İnsan, düşünce ve davranışları yönlendirilebilen bir varlıktır. Maksat, kimlik ve zaman sorgulamasını sık sık tekrarlamayan düşünce ve davranışlarının farkına varamaz ve bu sebeple düşünce ve davranışları bilinçli değildir.
Kendimize yüklediğimiz manayız. Kendi kendimizi nasıl tanımlıyorsak o tanıma uygun düşünce ve davranışlar sergileriz. Bilinçli bir tanımlamada insan, gayesinin, geçmiş, gelecek ve içerisinde bulunduğu anın, gayesinin neresinde olduğunu ölçmek bakımından farkındadır. Maksat ve anın farkında olmayan, bunları sık sık tekrar ve kontrol etmeyen insan, düşünce ve davranış olarak kolaylıkla yönlendirilebilir.
Üretimin temel mantığı kâr etmek olunca, ihtiyaç olup olmadığına ve miktarına bakılmaksın her şey sürekli üretilir oldu. Üretilenin yok olma, bozulma, iş göremez hale gelme hızının yüksek olması üretimin sürdürülebilirliği olarak görüldü. Bunun için insan düşünce ve davranışlarının değiştirilmesi gerekiyordu.
İfade ettiği mana olarak “yok etme” gibi olumsuz bir mana ifade eden “tüketme” kavramı, insan ile özdeş halde sunulmalıydı. Üretilen tüketilmez ise üretimin sürekliliği nasıl sağlanırdı ki? Tüketici kelimesinin yerleştirilmesi ve benimsetilmesi için mal ve hizmetten “yararlanıcı” konumunda olan insanların “tüketici” olarak adlandırılmasına başlandı. Büyük sermayenin yer aldığı “üretici” karşısında birey olarak ve zayıf konumda bulunmak durumunda olan müşteriler (yararlanıcılar) “tüketici” dernekleri adında organize oluyor gibi gösterildi. “Tüketici” sıfatlı bu derneklerin hukuk önünde “üretici”ye karşı kazandığı dava haberleri gazetelerde yer almaya başladı. Ardından “tüketici”nin bilinçlenmesi gerektiği fikri işlendi. Bilinçli sıfatının tüketici sıfatına eklenmesi, insanın “tüketici” sıfatını benimsemesini kolaylaştırdı. Oysa bilinçli bir insan asla “tüketmez”, ihtiyacı kadar “yararlanır”, doğaya ihtiyacı olduğunu bilir.
Tüketiciyi koruma kanunu ile tamamlanan insan düşünce ve davranışlarının “tüketim toplumuna” evrilmesi süreci sonunda “tüketici”ler olup çıktık. Hatta aldığı bir ürünü sırf egosunu tatmin için iade edip gururla “ben bilinçli bir tüketiciyim” diyen varlıklar olduk. Oysa her iade, bir maliyet olup bunun da fiyata (bize) yansıması kaçınılmazdır.

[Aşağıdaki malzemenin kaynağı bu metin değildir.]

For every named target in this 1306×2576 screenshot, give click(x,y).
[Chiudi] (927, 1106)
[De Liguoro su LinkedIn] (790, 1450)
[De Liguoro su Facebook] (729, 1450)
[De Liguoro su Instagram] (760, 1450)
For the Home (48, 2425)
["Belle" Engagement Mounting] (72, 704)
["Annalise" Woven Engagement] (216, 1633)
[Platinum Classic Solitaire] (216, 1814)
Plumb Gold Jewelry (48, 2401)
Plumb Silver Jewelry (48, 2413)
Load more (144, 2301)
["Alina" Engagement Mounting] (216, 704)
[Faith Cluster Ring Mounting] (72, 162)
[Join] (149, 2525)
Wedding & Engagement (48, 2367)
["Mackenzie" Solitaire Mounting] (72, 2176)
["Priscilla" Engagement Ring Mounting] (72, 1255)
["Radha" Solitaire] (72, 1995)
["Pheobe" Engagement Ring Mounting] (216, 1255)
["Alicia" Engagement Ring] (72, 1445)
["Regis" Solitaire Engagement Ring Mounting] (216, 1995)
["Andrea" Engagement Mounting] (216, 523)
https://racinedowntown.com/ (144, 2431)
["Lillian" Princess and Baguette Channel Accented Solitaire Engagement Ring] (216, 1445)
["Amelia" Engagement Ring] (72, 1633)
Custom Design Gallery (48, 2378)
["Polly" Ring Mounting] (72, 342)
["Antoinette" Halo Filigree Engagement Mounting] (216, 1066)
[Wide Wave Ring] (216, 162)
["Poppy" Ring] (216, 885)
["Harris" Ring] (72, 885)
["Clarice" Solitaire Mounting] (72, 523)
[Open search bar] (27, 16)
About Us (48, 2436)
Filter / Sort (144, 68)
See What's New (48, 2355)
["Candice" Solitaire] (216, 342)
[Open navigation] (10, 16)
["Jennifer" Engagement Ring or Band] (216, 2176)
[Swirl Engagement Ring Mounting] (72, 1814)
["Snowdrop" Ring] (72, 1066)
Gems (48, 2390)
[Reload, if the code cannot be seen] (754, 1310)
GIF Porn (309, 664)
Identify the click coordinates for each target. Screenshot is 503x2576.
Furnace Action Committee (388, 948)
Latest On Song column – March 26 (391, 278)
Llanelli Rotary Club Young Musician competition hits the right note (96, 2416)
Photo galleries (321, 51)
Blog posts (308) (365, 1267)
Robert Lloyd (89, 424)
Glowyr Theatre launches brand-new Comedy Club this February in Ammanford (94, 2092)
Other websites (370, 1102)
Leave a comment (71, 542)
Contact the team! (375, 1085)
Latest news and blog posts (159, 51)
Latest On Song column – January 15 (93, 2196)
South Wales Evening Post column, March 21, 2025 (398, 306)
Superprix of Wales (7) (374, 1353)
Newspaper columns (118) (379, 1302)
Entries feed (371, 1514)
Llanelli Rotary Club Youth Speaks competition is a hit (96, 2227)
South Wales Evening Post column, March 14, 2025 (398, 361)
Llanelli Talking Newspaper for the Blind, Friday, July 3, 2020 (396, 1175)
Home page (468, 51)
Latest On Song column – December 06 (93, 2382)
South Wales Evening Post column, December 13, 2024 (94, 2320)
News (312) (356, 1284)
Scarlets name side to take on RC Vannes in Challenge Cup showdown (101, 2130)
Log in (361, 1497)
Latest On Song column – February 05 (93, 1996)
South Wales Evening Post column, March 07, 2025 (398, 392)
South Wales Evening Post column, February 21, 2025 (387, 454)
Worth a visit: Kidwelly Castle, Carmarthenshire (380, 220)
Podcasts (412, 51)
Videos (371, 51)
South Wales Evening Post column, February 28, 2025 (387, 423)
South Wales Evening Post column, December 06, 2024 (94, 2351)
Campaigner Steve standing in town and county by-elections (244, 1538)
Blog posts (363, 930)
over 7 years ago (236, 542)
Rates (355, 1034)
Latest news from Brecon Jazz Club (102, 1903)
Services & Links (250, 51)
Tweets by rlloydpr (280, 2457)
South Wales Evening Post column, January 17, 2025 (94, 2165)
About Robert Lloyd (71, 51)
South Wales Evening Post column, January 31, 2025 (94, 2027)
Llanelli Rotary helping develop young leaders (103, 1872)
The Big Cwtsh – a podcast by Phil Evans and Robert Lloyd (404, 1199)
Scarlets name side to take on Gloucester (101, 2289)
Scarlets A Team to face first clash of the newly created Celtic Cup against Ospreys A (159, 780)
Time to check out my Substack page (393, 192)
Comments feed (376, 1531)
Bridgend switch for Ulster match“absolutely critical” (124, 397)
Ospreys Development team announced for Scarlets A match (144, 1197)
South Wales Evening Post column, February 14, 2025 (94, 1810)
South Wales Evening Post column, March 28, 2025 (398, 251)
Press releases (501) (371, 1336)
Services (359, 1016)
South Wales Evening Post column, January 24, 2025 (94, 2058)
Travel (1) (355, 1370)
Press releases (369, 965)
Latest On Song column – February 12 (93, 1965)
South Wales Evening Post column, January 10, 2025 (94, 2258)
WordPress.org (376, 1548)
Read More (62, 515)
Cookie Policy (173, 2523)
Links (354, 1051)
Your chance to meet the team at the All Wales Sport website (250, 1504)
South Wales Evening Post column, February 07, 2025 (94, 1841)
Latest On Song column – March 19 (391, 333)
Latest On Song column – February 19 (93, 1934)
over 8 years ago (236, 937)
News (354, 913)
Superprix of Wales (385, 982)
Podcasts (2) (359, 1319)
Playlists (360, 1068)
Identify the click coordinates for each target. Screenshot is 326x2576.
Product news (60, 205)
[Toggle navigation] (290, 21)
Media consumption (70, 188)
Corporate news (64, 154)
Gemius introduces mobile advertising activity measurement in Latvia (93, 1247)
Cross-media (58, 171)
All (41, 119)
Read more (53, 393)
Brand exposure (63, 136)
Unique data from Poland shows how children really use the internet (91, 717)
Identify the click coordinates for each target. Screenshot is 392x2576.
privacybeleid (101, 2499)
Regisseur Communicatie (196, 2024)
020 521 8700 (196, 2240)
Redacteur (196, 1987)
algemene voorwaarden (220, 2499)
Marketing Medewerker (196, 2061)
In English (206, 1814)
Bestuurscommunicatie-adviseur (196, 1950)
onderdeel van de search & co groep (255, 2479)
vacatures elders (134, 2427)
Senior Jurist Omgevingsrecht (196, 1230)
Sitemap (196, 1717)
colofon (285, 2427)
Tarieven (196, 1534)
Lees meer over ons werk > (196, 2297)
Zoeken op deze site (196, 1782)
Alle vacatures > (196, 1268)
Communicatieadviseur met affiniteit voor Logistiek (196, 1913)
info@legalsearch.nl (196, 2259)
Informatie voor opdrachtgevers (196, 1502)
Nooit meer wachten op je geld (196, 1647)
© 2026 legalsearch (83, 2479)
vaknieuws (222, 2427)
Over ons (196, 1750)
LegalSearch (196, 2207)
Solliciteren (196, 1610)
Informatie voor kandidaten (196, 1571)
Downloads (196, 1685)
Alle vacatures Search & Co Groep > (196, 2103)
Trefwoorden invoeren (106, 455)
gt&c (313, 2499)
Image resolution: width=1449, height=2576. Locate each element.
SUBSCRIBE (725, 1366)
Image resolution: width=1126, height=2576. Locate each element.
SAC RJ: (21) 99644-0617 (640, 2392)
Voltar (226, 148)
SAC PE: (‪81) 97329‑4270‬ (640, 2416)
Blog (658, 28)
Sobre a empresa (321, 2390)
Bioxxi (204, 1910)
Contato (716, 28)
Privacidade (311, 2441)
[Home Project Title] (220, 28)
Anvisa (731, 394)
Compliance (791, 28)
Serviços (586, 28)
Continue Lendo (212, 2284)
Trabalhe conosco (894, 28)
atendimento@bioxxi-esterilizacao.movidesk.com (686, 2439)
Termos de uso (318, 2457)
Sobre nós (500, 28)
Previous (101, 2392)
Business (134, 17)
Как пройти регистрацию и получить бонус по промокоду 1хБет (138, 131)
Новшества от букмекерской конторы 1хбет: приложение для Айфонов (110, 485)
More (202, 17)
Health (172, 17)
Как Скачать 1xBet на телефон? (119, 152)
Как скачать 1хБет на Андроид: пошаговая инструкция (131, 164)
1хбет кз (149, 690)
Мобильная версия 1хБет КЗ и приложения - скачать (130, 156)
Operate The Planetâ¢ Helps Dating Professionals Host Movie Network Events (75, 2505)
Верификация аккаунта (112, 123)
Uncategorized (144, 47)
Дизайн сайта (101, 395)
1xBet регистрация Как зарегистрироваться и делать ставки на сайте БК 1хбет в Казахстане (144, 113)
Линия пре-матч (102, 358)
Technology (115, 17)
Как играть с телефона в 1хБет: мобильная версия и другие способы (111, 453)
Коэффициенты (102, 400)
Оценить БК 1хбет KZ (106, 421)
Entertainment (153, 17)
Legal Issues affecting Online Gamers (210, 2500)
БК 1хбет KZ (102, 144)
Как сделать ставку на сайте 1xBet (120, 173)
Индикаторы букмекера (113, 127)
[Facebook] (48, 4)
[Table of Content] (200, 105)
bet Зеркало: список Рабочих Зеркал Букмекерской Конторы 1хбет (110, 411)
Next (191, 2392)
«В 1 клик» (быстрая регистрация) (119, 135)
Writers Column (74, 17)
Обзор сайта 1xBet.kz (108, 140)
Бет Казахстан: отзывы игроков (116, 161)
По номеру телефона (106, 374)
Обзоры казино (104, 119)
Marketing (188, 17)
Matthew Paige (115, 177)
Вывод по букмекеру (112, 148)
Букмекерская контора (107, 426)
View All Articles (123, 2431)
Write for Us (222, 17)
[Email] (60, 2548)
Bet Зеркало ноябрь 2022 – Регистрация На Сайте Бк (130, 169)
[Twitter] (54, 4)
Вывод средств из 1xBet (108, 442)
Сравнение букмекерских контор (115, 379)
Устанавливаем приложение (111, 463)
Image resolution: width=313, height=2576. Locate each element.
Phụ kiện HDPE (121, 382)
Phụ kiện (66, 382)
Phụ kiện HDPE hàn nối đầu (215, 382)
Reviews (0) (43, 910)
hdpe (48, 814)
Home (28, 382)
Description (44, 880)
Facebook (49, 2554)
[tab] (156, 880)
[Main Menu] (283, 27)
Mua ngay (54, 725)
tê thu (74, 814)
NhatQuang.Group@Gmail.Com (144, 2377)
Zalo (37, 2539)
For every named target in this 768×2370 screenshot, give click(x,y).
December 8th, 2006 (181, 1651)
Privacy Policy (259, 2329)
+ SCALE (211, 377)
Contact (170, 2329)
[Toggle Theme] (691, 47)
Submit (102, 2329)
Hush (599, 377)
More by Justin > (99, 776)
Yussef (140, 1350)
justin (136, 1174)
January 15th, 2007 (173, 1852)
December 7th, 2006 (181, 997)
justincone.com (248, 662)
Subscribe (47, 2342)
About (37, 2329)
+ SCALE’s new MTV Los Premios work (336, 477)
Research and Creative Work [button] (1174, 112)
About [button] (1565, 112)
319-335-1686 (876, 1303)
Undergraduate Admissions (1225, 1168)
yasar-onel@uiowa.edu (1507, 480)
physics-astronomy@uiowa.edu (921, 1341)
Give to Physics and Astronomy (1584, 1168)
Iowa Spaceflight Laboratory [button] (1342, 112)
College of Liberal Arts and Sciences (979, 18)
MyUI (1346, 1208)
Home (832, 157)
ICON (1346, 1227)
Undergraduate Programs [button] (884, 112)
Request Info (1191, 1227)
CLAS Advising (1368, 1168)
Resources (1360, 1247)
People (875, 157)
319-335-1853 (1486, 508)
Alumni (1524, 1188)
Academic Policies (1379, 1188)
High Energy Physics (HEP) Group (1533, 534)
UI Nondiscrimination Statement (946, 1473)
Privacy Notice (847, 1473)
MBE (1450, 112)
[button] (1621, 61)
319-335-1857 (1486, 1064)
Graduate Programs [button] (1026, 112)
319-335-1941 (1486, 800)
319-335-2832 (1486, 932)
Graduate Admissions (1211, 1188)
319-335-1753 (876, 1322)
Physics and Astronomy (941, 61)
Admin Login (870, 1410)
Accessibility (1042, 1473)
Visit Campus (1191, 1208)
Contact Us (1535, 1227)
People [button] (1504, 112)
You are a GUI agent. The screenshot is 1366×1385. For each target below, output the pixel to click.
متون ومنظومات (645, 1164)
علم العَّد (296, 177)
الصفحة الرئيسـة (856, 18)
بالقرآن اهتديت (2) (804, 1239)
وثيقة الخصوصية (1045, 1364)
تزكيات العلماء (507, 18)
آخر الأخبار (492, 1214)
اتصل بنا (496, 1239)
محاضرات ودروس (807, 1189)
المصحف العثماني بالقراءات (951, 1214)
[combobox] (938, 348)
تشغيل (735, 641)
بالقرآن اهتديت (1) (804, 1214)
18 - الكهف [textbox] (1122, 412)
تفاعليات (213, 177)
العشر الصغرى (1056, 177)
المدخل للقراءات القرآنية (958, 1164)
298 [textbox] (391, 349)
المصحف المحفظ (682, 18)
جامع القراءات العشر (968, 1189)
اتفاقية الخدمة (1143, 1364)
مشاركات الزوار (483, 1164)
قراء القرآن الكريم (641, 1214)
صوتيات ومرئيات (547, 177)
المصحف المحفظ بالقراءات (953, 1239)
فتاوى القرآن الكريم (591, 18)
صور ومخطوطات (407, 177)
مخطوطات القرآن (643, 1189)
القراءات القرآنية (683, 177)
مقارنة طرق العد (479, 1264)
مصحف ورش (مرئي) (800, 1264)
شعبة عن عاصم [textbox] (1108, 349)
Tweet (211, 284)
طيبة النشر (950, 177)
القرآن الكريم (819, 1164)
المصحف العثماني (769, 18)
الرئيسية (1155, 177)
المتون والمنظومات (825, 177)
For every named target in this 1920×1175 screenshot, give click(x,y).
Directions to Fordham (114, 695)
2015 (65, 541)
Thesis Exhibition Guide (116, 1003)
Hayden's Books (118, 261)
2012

“Kullan-at” mantığı ile üretilen mamüller, vefa duygusunun da atılması sonucunu doğurdu. Kullandığı eşyaya minnet duygusunu yitiren insanın, arkadaş, eş, ailesine de vefa duygusu köreldi.
Tüketim bilincinden kasıt, tüketirken aldanmamakla sınırlı değil, tüketimde ölçülülük, israfa kaçmama ise bu bilinci sağlamak için işe “yok etme” fikrini empoze eden “tüketici” tabirinin terk edilmesi ile başlanmalıdır. Doğadan bağımsız yaşanılamayacağının bir sonucu olarak doğanın bir parçası olan insan “tüketici” değil, “ihtiyacı kadar yararlanıcı”, “yapıcı” olmak durumundadır.
Yaşadığımız hayatın kalitesi, düşüncelerimizin kalitesi ile doğru orantılı olduğuna göre; üretimin sürekliliğini ve bu sayede sömürünün devamını sağlayan “yok etme/tüketme” bilinci aşılayan “tüketici” kavram, anlayış, düşünce ve hayat tarzını, “fayda için yapıcı, yararlanıcı,” kavram, anlayış, düşünce ve hayat tarzına evirmeliyiz.
Kızılderililerin besin kaynaklarını kurutmak için, trenle gittiği sırada bizon sürülerine ateş açıp bizon öldüren beyazın eylemi ile, yaşamak için bizon avlayan (öldüren) yerlinin eylemi arasında fark olmasa da sonuçları farklıdır.
Yaşamak için beslenen insanla, beslenmek için yaşayan insan arasında fark vardır. Niyet yapıcı olunca her eylem olumlu bir sonuç doğururken, niyet tüketme olunca her eylem zararlı bir sonuç doğuracaktır.